#### Assignment
Keeping every line intact, print the records that follow.

(Pixel coordinate grounding data)
┄┄┄┄┄┄

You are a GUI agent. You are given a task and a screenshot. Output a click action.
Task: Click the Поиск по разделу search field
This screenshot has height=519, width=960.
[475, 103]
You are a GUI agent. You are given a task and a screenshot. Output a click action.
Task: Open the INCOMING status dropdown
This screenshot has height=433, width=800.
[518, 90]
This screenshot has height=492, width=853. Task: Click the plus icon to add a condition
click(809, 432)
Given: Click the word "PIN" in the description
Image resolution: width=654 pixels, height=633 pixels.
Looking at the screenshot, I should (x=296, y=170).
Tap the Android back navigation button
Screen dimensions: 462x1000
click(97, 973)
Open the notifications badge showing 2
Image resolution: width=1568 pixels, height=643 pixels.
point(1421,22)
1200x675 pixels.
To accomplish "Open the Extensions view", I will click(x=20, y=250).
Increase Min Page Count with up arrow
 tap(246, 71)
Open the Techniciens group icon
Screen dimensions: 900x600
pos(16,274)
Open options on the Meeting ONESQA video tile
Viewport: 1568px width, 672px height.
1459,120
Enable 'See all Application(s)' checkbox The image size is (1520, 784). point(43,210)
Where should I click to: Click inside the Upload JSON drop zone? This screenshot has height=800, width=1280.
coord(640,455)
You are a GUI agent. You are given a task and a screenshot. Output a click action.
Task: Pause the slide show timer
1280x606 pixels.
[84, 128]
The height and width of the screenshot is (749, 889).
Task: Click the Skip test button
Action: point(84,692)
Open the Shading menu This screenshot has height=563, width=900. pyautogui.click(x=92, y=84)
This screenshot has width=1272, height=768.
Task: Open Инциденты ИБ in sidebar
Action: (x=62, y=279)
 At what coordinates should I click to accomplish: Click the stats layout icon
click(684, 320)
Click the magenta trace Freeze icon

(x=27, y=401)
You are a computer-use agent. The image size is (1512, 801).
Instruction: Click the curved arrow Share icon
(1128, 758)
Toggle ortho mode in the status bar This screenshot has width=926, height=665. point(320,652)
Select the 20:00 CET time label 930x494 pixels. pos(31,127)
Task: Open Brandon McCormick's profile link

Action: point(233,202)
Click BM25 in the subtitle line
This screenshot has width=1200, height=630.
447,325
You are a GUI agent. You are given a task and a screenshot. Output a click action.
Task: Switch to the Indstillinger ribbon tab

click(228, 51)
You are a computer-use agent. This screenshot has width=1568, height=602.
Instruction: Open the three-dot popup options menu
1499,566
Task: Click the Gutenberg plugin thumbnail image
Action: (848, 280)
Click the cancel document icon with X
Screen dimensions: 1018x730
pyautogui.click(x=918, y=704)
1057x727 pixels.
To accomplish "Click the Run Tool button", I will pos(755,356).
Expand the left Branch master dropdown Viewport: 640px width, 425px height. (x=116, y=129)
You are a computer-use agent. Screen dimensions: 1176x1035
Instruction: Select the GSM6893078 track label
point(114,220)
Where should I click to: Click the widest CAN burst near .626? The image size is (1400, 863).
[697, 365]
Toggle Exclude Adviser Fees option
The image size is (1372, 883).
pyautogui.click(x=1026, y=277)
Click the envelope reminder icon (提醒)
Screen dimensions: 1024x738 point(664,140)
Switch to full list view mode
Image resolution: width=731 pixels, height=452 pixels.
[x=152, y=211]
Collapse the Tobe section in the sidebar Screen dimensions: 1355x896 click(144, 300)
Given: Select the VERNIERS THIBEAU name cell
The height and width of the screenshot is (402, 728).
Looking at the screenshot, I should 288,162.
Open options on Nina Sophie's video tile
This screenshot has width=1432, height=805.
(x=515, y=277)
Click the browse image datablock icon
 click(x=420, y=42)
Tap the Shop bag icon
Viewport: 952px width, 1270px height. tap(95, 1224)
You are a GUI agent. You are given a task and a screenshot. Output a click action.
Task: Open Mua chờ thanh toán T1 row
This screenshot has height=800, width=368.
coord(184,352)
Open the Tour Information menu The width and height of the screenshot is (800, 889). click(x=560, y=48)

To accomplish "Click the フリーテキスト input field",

┄┄┄┄┄┄

#### Result for this task
You are a GUI agent. You are given a task and a screenshot. Output a click action.
Task: Click the Поиск по разделу search field
This screenshot has height=519, width=960.
[475, 103]
You are a GUI agent. You are given a task and a screenshot. Output a click action.
Task: Open the INCOMING status dropdown
This screenshot has height=433, width=800.
[518, 90]
This screenshot has height=492, width=853. Task: Click the plus icon to add a condition
click(809, 432)
Given: Click the word "PIN" in the description
Image resolution: width=654 pixels, height=633 pixels.
Looking at the screenshot, I should (x=296, y=170).
Tap the Android back navigation button
Screen dimensions: 462x1000
click(97, 973)
Open the notifications badge showing 2
Image resolution: width=1568 pixels, height=643 pixels.
point(1421,22)
1200x675 pixels.
To accomplish "Open the Extensions view", I will click(x=20, y=250).
Increase Min Page Count with up arrow
 tap(246, 71)
Open the Techniciens group icon
Screen dimensions: 900x600
pos(16,274)
Open options on the Meeting ONESQA video tile
Viewport: 1568px width, 672px height.
1459,120
Enable 'See all Application(s)' checkbox The image size is (1520, 784). point(43,210)
Where should I click to: Click inside the Upload JSON drop zone? This screenshot has height=800, width=1280.
coord(640,455)
You are a GUI agent. You are given a task and a screenshot. Output a click action.
Task: Pause the slide show timer
1280x606 pixels.
[84, 128]
The height and width of the screenshot is (749, 889).
Task: Click the Skip test button
Action: point(84,692)
Open the Shading menu This screenshot has height=563, width=900. pyautogui.click(x=92, y=84)
This screenshot has width=1272, height=768.
Task: Open Инциденты ИБ in sidebar
Action: (x=62, y=279)
 At what coordinates should I click to accomplish: Click the stats layout icon
click(684, 320)
Click the magenta trace Freeze icon

(x=27, y=401)
You are a computer-use agent. The image size is (1512, 801).
Instruction: Click the curved arrow Share icon
(1128, 758)
Toggle ortho mode in the status bar This screenshot has width=926, height=665. point(320,652)
Select the 20:00 CET time label 930x494 pixels. pos(31,127)
Task: Open Brandon McCormick's profile link

Action: point(233,202)
Click BM25 in the subtitle line
This screenshot has width=1200, height=630.
447,325
You are a GUI agent. You are given a task and a screenshot. Output a click action.
Task: Switch to the Indstillinger ribbon tab

click(228, 51)
You are a computer-use agent. This screenshot has width=1568, height=602.
Instruction: Open the three-dot popup options menu
1499,566
Task: Click the Gutenberg plugin thumbnail image
Action: (848, 280)
Click the cancel document icon with X
Screen dimensions: 1018x730
pyautogui.click(x=918, y=704)
1057x727 pixels.
To accomplish "Click the Run Tool button", I will pos(755,356).
Expand the left Branch master dropdown Viewport: 640px width, 425px height. (x=116, y=129)
You are a computer-use agent. Screen dimensions: 1176x1035
Instruction: Select the GSM6893078 track label
point(114,220)
Where should I click to: Click the widest CAN burst near .626? The image size is (1400, 863).
[697, 365]
Toggle Exclude Adviser Fees option
The image size is (1372, 883).
pyautogui.click(x=1026, y=277)
Click the envelope reminder icon (提醒)
Screen dimensions: 1024x738 point(664,140)
Switch to full list view mode
Image resolution: width=731 pixels, height=452 pixels.
[x=152, y=211]
Collapse the Tobe section in the sidebar Screen dimensions: 1355x896 click(144, 300)
Given: Select the VERNIERS THIBEAU name cell
The height and width of the screenshot is (402, 728).
Looking at the screenshot, I should 288,162.
Open options on Nina Sophie's video tile
This screenshot has width=1432, height=805.
(x=515, y=277)
Click the browse image datablock icon
 click(x=420, y=42)
Tap the Shop bag icon
Viewport: 952px width, 1270px height. tap(95, 1224)
You are a GUI agent. You are given a task and a screenshot. Output a click action.
Task: Open Mua chờ thanh toán T1 row
This screenshot has height=800, width=368.
coord(184,352)
Open the Tour Information menu The width and height of the screenshot is (800, 889). click(x=560, y=48)

To accomplish "Click the フリーテキスト input field",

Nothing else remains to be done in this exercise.